» **AIM**
Change "Video 1 track" to "Audio 2 track" throughout the records below and leave everything else the same. Omit the pictures from your answer.

--- START OF RECORDS SUPPLIED ---

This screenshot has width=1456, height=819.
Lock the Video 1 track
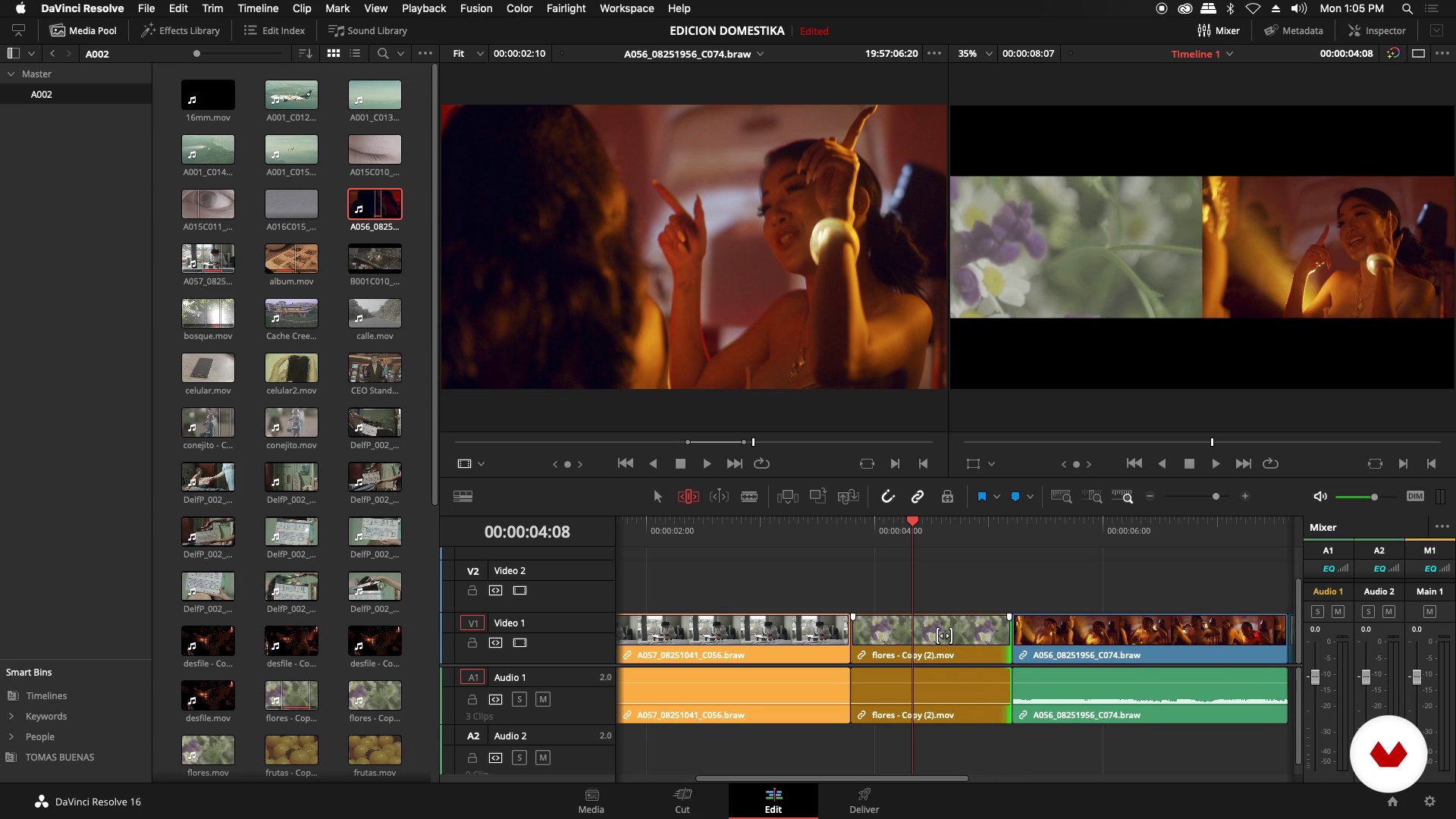tap(472, 643)
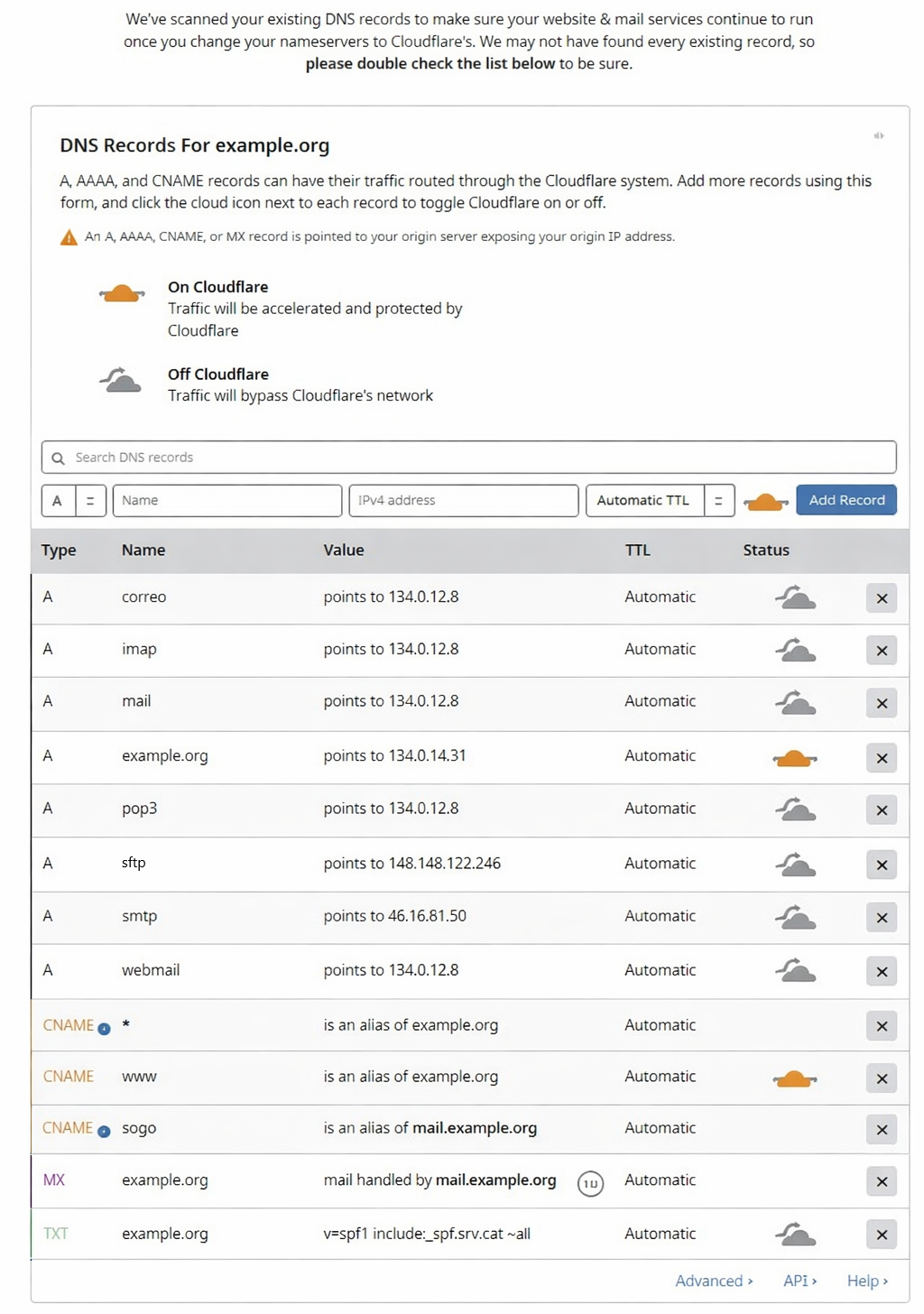Click the Add Record button
This screenshot has height=1314, width=924.
(x=845, y=501)
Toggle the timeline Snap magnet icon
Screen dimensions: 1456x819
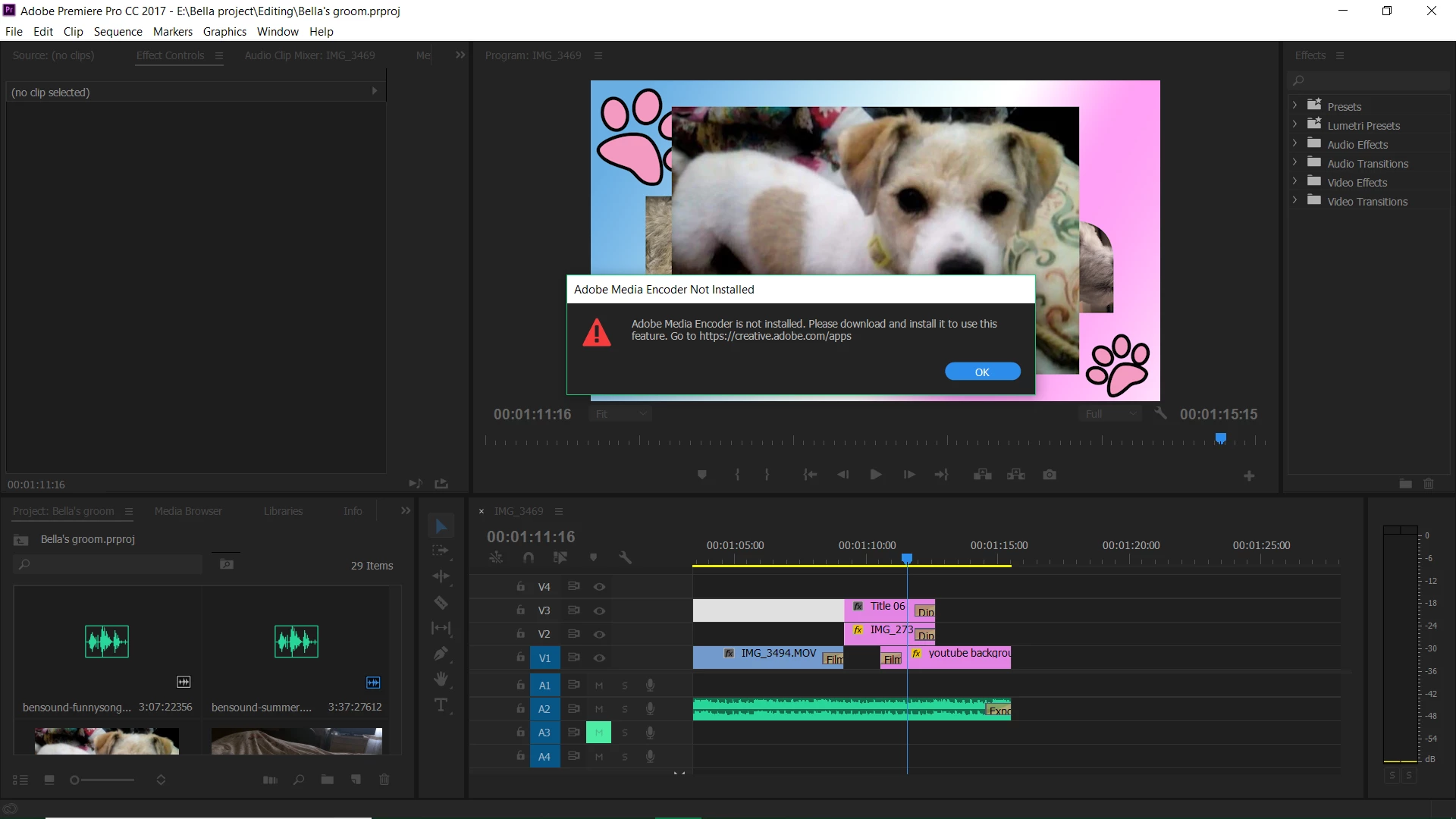529,557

--- END OF RECORDS SUPPLIED ---

» **RESPONSE TO THE EXERCISE**
This screenshot has width=1456, height=819.
Lock the Audio 2 track
tap(472, 643)
Click the Add Record button
This screenshot has height=1314, width=924.
(x=845, y=501)
Toggle the timeline Snap magnet icon
Screen dimensions: 1456x819
529,557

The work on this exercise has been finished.